Monday, November 19, 2007

Dion Demands Inquiry Cover Harper's Drive to Deport Schreiber

Monday, November 19, 2007
Dion presses to broaden inquiry into Mulroney-Schreiber affair
OTTAWA - Liberal Leader Stephane Dion says any public inquiry into Brian Mulroney and Karlheinz Schreiber will also have to look at Stephen Harper if the probe is to have any credibility.
In a letter to David Johnston, the academic appointed to conduct a preliminary review the affair, Dion expresses concern that Harper's Conservative government is trying to limit the scope of the investigation - and especially to avoid any embarrassing questions about the present prime minister.

The primary mandate given to Johnston, Dion noted in the letter made public Sunday, is to study the ever-growing allegations about past financial dealings between Mulroney and Schreiber.
maintains, however, that it is "equally as important for you to examine how the current government has handled this particular file."

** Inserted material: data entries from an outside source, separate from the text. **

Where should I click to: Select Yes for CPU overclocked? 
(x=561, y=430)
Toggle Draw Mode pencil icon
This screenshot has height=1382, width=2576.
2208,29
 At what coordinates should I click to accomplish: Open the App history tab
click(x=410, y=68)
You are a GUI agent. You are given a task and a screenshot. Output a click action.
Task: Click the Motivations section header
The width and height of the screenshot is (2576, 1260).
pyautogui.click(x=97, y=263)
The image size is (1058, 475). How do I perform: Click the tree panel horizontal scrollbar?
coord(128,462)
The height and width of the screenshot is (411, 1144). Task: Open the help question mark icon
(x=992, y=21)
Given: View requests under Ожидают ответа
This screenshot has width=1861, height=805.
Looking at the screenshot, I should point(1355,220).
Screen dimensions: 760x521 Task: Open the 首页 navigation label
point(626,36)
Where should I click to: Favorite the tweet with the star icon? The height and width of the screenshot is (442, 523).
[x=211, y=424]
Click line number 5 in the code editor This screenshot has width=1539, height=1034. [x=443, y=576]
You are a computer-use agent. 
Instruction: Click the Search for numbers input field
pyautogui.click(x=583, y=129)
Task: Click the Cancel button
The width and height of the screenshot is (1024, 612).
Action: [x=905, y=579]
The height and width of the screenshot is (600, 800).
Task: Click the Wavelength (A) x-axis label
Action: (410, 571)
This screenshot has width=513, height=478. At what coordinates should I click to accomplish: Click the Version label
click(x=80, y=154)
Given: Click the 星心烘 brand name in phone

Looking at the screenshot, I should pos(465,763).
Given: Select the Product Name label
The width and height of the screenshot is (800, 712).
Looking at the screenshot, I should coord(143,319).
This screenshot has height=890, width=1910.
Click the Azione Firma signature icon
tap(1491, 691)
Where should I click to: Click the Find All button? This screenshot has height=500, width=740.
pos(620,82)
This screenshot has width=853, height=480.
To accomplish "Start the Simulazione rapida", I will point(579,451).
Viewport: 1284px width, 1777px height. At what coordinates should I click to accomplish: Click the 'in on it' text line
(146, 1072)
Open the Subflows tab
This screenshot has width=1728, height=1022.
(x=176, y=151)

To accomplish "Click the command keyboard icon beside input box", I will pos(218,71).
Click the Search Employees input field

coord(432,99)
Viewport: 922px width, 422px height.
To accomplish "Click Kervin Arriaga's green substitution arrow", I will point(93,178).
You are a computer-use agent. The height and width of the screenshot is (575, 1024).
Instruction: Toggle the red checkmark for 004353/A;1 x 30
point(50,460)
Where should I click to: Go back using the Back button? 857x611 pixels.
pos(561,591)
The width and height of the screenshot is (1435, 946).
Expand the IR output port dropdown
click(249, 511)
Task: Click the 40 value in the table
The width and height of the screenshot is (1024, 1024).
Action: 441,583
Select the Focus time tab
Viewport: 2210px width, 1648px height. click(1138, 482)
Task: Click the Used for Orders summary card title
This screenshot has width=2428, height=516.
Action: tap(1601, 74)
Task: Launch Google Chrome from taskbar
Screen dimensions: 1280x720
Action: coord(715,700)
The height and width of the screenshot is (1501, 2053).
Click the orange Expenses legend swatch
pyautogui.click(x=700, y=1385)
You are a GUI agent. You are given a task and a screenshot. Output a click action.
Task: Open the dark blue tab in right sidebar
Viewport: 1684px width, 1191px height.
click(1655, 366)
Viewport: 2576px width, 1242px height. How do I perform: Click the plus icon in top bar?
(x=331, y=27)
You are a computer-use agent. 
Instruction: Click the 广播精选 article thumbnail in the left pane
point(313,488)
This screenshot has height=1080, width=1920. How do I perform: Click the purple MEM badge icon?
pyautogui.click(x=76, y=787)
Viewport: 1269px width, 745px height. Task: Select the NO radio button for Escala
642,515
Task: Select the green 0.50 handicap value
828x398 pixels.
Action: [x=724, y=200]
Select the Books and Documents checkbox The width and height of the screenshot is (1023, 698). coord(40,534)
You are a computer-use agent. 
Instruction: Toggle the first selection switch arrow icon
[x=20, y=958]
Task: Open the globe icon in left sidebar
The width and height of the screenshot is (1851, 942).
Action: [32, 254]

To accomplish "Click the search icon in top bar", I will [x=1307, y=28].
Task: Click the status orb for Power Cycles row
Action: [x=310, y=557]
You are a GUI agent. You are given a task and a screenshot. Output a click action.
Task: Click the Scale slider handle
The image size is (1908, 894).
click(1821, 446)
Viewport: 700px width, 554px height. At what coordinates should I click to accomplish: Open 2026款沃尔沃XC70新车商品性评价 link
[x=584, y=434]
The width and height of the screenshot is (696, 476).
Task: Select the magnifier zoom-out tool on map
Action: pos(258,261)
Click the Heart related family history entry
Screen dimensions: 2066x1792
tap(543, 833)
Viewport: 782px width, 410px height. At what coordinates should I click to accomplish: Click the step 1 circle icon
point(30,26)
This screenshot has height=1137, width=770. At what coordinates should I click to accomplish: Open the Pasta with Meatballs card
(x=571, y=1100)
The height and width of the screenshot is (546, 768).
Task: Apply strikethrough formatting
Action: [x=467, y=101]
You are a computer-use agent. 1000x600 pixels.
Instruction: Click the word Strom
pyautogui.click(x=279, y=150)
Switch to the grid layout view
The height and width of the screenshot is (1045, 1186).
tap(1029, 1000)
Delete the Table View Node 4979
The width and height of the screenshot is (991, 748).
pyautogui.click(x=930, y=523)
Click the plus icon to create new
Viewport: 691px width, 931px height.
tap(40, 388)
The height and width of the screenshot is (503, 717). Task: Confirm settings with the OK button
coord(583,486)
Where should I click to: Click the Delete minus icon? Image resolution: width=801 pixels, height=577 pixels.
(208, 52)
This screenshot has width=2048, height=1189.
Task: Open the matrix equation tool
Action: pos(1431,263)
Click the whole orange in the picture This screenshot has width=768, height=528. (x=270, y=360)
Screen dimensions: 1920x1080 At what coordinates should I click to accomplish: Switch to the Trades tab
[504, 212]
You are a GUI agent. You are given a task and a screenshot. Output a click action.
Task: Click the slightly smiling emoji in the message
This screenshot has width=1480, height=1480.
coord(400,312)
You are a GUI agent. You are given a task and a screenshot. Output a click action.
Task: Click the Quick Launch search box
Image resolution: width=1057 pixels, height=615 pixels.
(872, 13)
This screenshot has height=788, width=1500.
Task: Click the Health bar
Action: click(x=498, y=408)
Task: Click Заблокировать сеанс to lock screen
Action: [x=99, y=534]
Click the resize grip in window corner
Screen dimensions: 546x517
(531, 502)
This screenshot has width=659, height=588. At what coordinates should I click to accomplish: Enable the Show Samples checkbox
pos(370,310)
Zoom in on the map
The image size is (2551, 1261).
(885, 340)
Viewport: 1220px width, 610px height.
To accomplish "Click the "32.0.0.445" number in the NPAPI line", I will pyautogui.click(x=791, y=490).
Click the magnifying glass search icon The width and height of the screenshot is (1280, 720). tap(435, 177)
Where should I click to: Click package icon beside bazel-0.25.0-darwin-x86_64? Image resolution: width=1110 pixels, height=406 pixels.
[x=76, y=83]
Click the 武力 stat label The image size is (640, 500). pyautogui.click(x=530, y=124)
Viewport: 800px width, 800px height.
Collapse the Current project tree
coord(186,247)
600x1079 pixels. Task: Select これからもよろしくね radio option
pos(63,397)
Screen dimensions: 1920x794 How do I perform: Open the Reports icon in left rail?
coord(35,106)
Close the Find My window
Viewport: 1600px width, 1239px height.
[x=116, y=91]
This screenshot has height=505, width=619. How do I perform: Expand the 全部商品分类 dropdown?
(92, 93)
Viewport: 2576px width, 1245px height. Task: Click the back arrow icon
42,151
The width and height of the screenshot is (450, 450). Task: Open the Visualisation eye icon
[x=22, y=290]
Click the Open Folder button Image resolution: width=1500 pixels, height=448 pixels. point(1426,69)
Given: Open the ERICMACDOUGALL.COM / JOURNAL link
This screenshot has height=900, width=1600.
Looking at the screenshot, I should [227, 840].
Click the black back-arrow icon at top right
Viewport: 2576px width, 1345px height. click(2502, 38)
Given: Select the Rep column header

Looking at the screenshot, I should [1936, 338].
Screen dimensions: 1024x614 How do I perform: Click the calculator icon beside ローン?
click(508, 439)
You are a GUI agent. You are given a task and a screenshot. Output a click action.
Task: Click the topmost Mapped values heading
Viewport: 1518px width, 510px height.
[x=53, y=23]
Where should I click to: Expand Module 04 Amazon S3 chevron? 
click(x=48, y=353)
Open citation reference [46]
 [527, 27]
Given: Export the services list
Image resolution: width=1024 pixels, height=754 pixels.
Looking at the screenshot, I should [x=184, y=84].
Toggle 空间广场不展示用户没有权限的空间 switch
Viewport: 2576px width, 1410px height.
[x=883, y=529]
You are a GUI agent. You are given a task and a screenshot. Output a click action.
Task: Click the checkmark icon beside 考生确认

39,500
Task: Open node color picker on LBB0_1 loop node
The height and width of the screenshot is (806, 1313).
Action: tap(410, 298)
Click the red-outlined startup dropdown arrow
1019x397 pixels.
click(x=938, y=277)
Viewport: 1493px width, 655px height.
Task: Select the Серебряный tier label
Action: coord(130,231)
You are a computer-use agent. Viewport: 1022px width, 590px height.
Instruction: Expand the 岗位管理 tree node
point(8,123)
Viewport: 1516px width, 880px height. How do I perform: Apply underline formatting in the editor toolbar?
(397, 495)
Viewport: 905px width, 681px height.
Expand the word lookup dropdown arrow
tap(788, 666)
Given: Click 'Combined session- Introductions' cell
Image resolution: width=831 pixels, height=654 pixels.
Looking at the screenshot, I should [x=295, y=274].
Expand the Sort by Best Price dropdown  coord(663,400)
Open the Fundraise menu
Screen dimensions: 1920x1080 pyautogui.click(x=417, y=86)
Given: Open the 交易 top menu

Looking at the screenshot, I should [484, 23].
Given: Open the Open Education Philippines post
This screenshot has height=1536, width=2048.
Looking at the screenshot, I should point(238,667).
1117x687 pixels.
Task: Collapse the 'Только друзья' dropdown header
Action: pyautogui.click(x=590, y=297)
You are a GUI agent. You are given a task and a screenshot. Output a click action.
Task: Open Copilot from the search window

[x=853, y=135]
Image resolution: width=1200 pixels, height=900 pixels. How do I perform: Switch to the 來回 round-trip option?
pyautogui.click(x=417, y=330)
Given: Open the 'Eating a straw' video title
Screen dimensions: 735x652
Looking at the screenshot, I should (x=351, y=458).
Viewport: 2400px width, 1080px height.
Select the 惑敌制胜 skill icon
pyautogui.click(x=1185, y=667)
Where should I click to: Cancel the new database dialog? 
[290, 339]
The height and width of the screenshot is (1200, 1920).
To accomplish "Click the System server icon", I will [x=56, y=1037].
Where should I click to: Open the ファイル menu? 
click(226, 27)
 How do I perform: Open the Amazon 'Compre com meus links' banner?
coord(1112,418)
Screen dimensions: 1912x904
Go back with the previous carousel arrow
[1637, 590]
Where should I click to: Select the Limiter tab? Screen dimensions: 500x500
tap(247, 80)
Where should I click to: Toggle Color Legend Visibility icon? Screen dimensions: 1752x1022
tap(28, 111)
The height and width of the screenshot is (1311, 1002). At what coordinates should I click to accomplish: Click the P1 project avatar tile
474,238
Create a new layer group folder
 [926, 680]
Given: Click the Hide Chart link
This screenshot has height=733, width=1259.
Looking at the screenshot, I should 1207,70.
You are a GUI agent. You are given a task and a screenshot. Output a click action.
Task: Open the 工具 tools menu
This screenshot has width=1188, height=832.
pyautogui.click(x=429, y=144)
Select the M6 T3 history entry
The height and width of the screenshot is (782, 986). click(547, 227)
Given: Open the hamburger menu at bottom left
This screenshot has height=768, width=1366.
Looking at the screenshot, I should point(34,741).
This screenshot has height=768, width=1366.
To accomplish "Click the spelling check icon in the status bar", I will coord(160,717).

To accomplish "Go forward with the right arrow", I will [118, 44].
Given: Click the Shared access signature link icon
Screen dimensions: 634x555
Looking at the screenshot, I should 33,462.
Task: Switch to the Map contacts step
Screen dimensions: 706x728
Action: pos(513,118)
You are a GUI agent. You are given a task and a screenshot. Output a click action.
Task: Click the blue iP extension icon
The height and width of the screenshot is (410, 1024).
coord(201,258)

The Liberals have been demanding an explanation of what happened to a package of letters sent by Schreiber to Harper earlier this year, in which the German-Canadian businessman outlined his contacts with Mulroney.

Harper says he never saw the letters. Bureaucrats in the Privy Council Office say that's because they never passed them on to him, but Dion has never accepted that claim and insists it deserves further investigation.
He also urged Johnston to look into any past conversations or correspondence Harper may have had with Mulroney on the matter.
The Liberal leader wants to know, as well, whether there was political pressure on the Justice Department to drop a review last year that could have led to reconsideration of a $2.1-million libel settlement with Mulroney in light of new evidence.

Dion also wants an answer on whether political considerations are again at play in a decision - yet to be made by Justice Minister Rob Nicholson - about whether to extradite Schreiber to Germany on fraud and tax evasion charges or hold off until he can testify on his relations with Mulroney.
Removing a key witness from the country before a full inquiry can be held would render the investigation "effectively meaningless," Dion told Johnston.

He concluded that "each of these issues could cause the Canadian people to lose faith in the integrity and impartiality of the current government, as it relates to the Mulroney-Schreiber affair, if it is not the subject of strong, independent scrutiny."
Johnston, a law professor and president of the University of Waterloo, has not been asked to provide any final answers in the tortuous affair. Rather, he is to review the issues and draft terms of reference for the more detailed public inquiry to follow.

NDP Leader Jack Layton said Sunday he doesn't object to Johnston examining the issues raised by Dion, but he maintained the Liberal leader didn't go far enough.
Whoever conducts the full-scale inquiry should have terms of reference broad enough to follow wherever the evidence leads with no restrictions, Layton said in an interview.
That could include the actions of past Liberal governments as well as Tory ones, he said, suggesting that Dion's letter is "more like a finger-pointing exercise than a genuine effort to try and be co-operative and collaborative."
Layton also says that Johnston, although he was appointed by Harper, should report to all party leaders when he sets out his ground rules for a more detailed inquiry. "That way he would be acting at the behest of Parliament as a whole, not just on behalf of the prime minister."
Mulroney was named by the RCMP in a 1995 letter to Swiss banking authorities as a possible participant in a kickback scheme with Schreiber and others in the sale of Airbus jets to Air Canada.
The former prime minister sued for libel when the letter became public and won a public apology along with the $2.1-million settlement from Jean Chretien's Liberal government. He has since accused the Liberals of a political vendetta against him - even though he signed a statement, at the time of the settlement, acknowledging there was no political motivation in the police investigation.
Since then, it has been disclosed that Mulroney received $300,000 from Schreiber in a series of payments delivered after he stepped down as prime minister. Schreiber now claims the deal was finalized before Mulroney left office.
Mulroney has denied any wrongdoing but has never offered a detailed public explanation of the $300,000 in payments. Aides have said the money related to private business dealings that had nothing to do with the Airbus transaction.
The Canadian Press, 2007

...Indeed I think we all would like to know why the deportation of Mr. Schreiber has suddenly become so important to a Canadian government that was more than willing to dish out $2.1 million of taxpayer money for even questioning Mr. Mulroney's integrity. An integrity which would seem at best, questionable.